# Recovered wooden knobs



## papasombre (Sep 22, 2011)

Hi, friends.
As I wrote some time ago, I am doing several kitchen cabinets for my daughter. Right now I am doing the doors and need four wooden knobs for them. From a renovation project I have three ugly white pieces so I decided to recover them.
Since I have four doors I needed an additional piece. I thought to use the same recovering process to make a new one.
The complete story is in the pictures.


----------



## Multiwood (Feb 24, 2013)

Nice job Alexis.


----------



## BobbyLee (Jan 25, 2016)

Very nice indeed.


----------



## Knothead47 (Feb 10, 2010)

Sheer genius!

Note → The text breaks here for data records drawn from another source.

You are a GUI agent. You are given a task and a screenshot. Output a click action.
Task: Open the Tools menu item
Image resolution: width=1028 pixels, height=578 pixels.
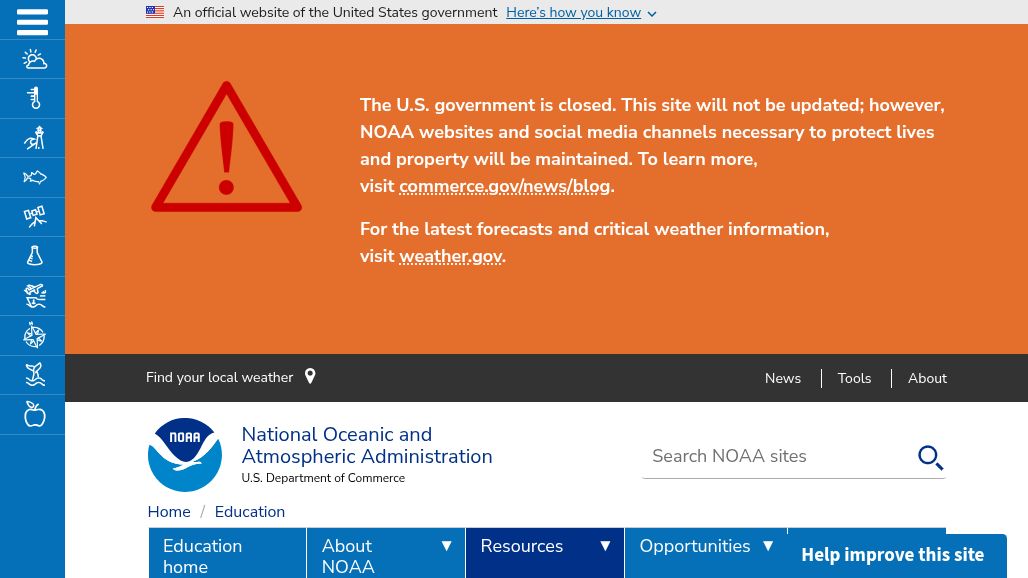[x=854, y=378]
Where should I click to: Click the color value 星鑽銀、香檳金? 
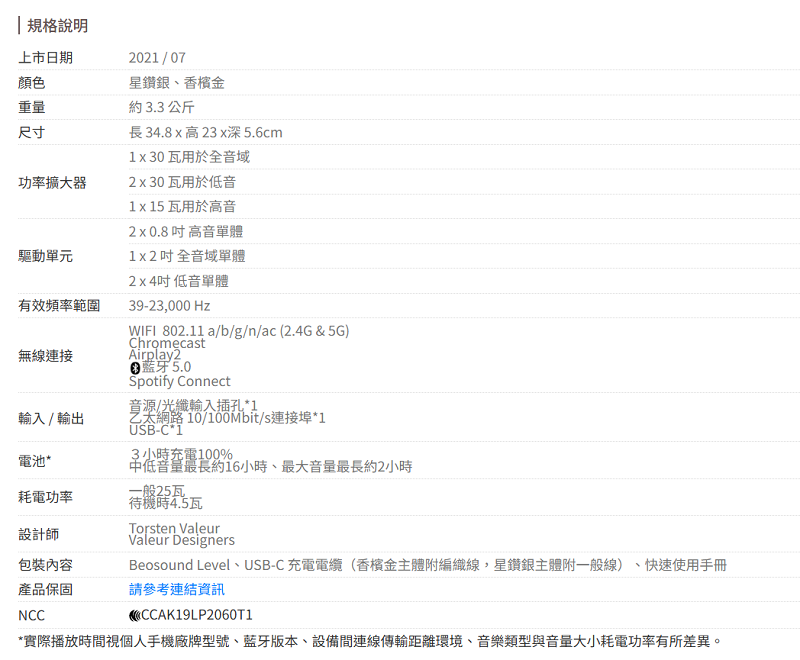point(177,83)
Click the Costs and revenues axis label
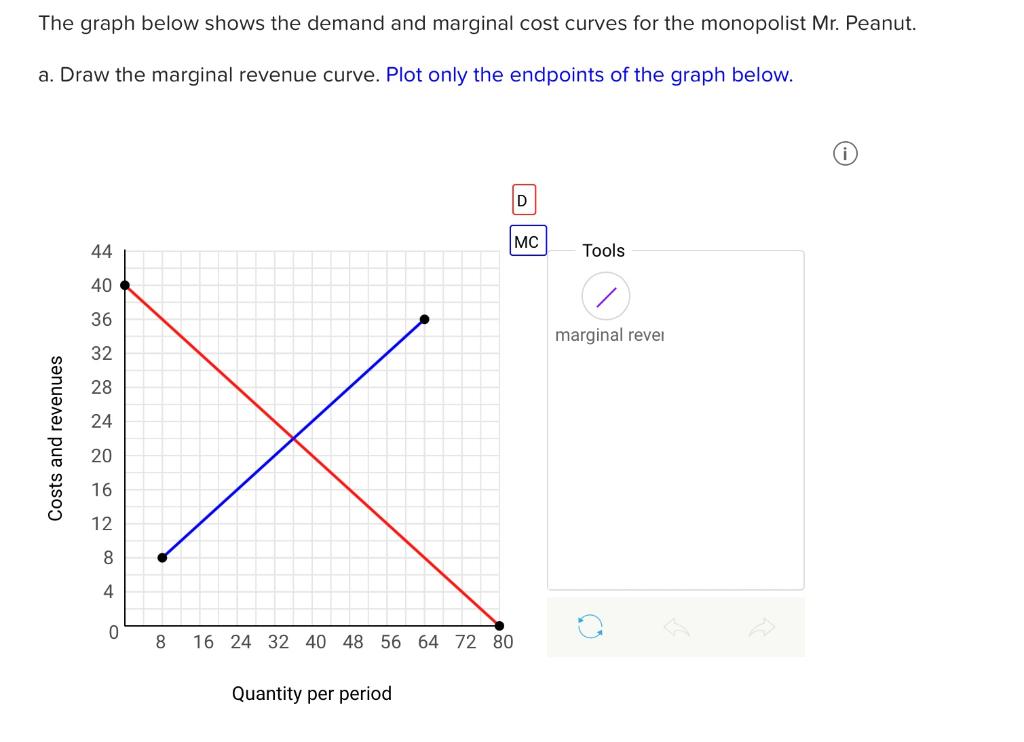 pyautogui.click(x=56, y=436)

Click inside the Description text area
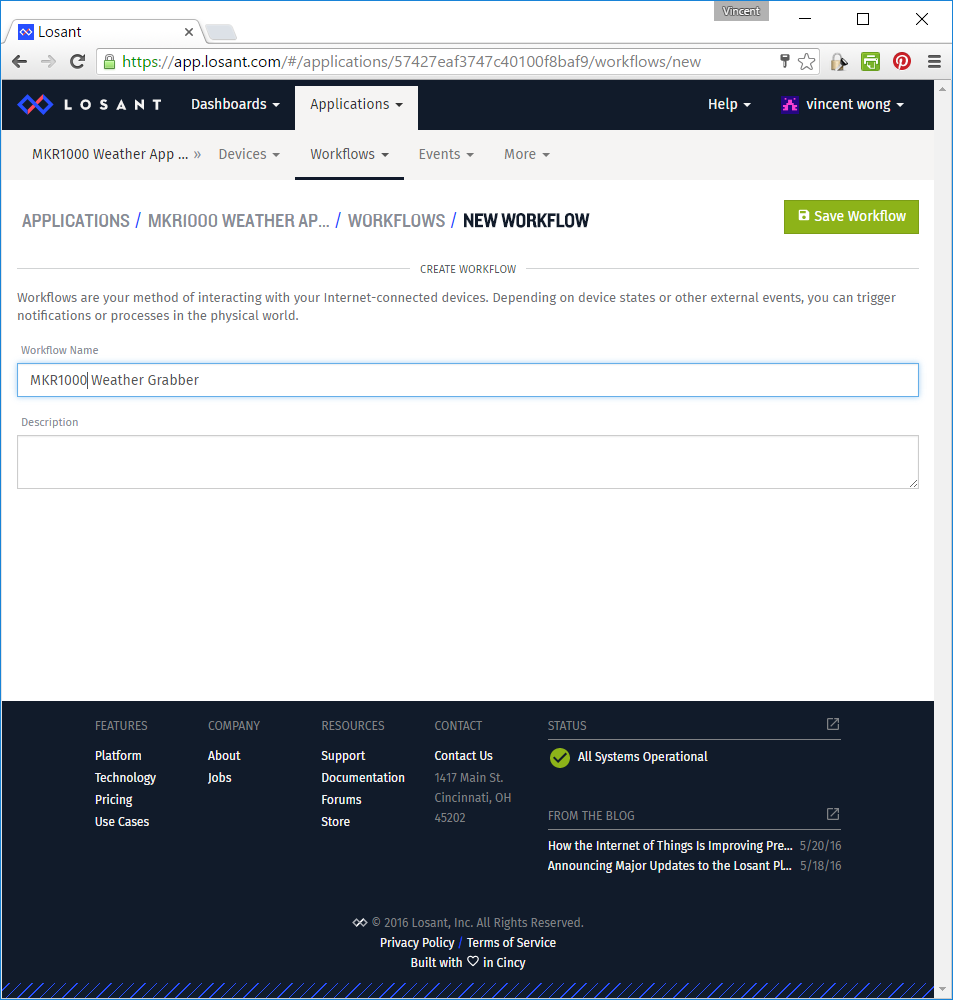pos(467,462)
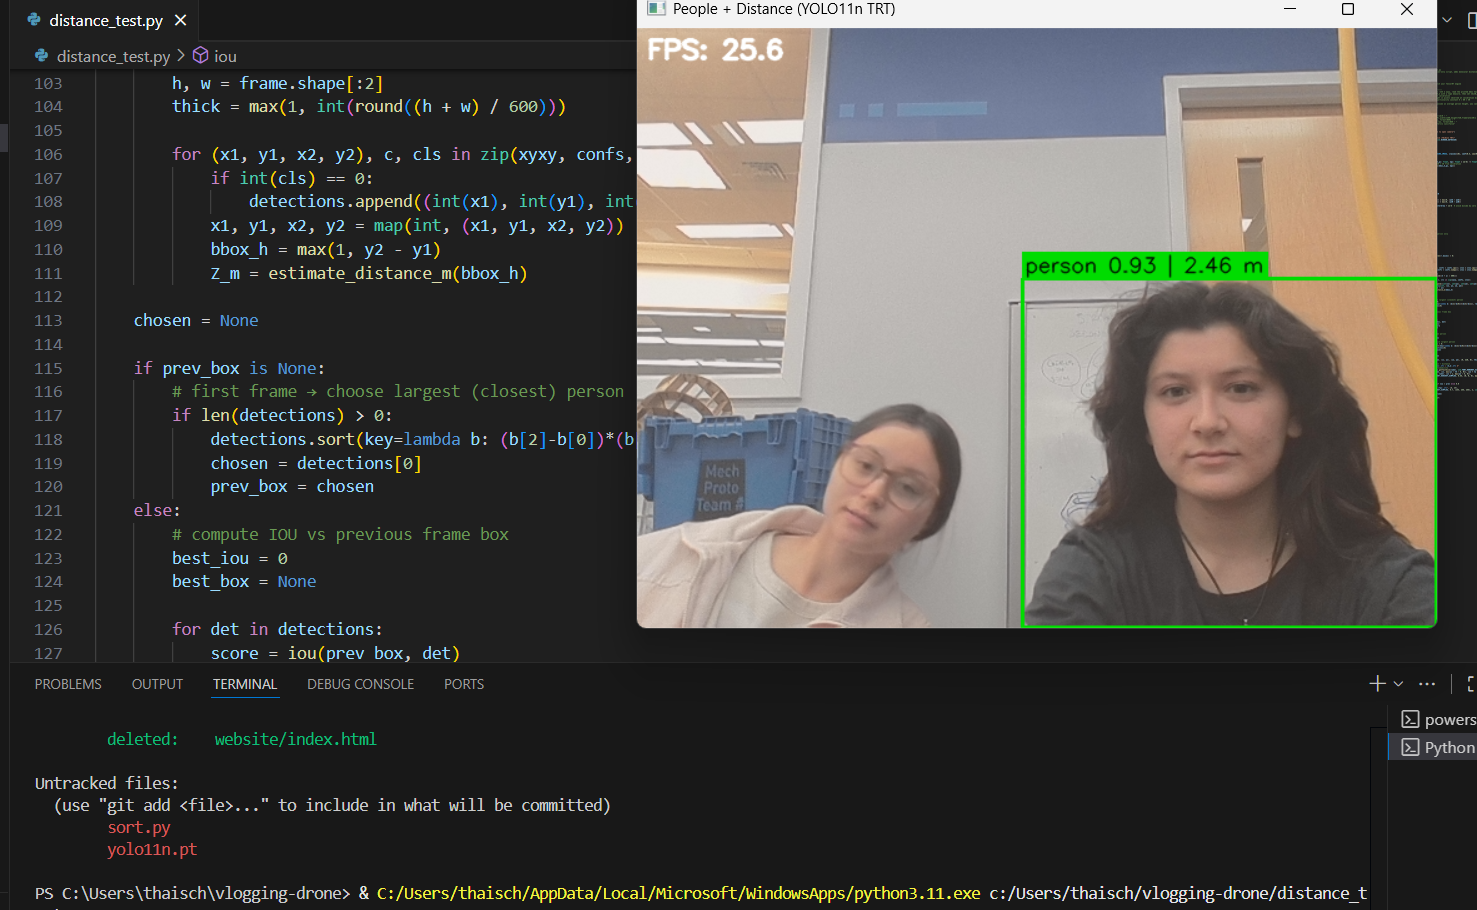Expand the run options chevron above the minimap

1446,20
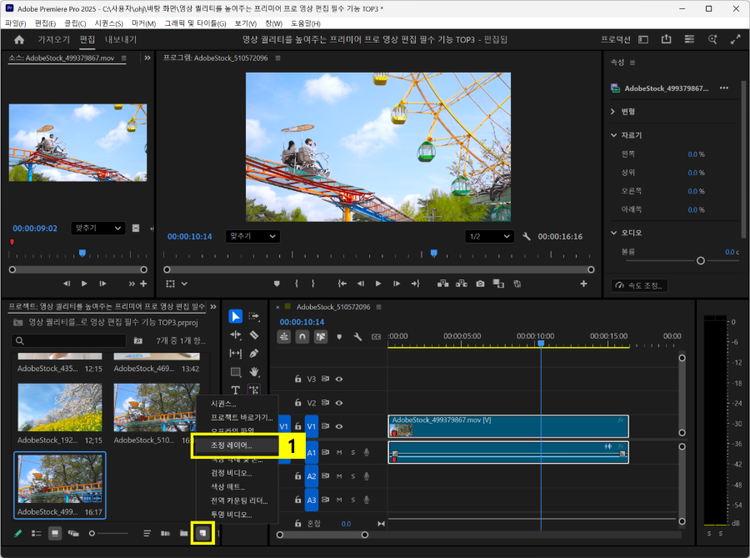
Task: Switch to the 내보내기 tab
Action: (x=121, y=40)

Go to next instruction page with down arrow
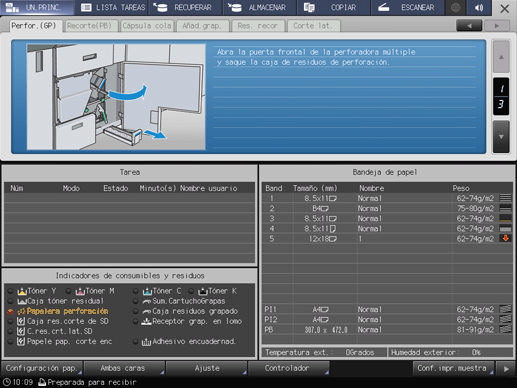click(501, 137)
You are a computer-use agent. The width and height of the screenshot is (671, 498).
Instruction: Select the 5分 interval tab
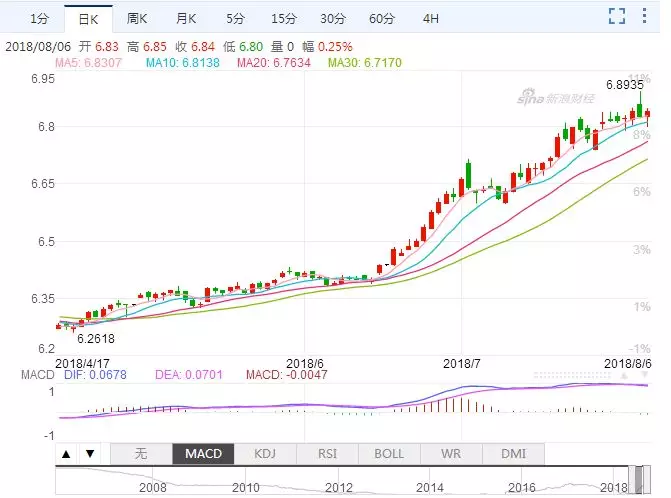[x=234, y=18]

Thanks for sharing the project. It would be useful for future projects.


----------



## Herb Stoops (Aug 28, 2012)

papasombre said:


> Hi, friends.
> As I wrote some time ago, I am doing several kitchen cabinets for my daughter. Right now I am doing the doors and need four wooden knobs for them. From a renovation project I have three ugly white pieces so I decided to recover them.
> Since I have four doors I needed an additional piece. I thought to use the same recovering process to make a new one.
> The complete story is in the pictures.


Good job,and good tutorial, thanks for posting.

Herb


----------